Чем мне нравилась наша классная Елена Ивановна, она очень редко проводила классный час, запланированный шестым уроком: молодой учительнице тоже не хотелось портить себе пятницу. Но не сегодня. Сегодня она решила перестраховаться, потому что в школе переполох, скоро нагрянут проверки и, возможно, покатится голова дрэка. Как бы мне ни хотелось уйти, лучше классную не подставлять.

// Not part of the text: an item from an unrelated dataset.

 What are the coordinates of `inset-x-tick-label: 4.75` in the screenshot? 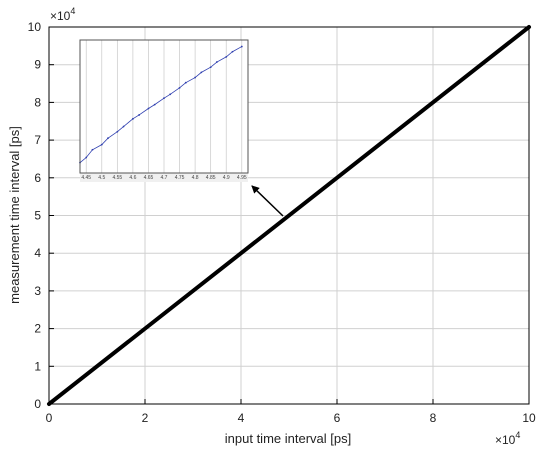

Потому после пятого урока все собрались под дверью кабинета биологии, включая помятого Кабанова, мрачного и набыченного. С Райко он демонстративно не общался, да и с Памфиловым не особо, как говорится, присутствовал, отсутствуя.

Я отлично его понимал: жил себе парень, как сыр в масле катался. Деньги, статус, сытая красивая жизнь, а потом вдруг щелк — и все. И оказалось, что приятели дружили не с тобой, а с твоей сытой жизнью и статусом. Это закончилось, и ты утратил ценность, перестал быть равным и превратился в мальчика на побегушках, за которого подписываться в драке — себя не уважать.

В РПГшках есть песочницы, где нубы отыгрывают взрослую жизнь. Школа — та же песочница, те же проблемы, но поменьше калибром, и примерять социальные роли, разруливать проблемы надо учиться уже здесь. Тем, кто думал, что песок в песочнице — для того, чтобы прятать голову, потом придется ой как несладко. А родители, старающиеся оградить чад от стресса, делают им медвежью услугу.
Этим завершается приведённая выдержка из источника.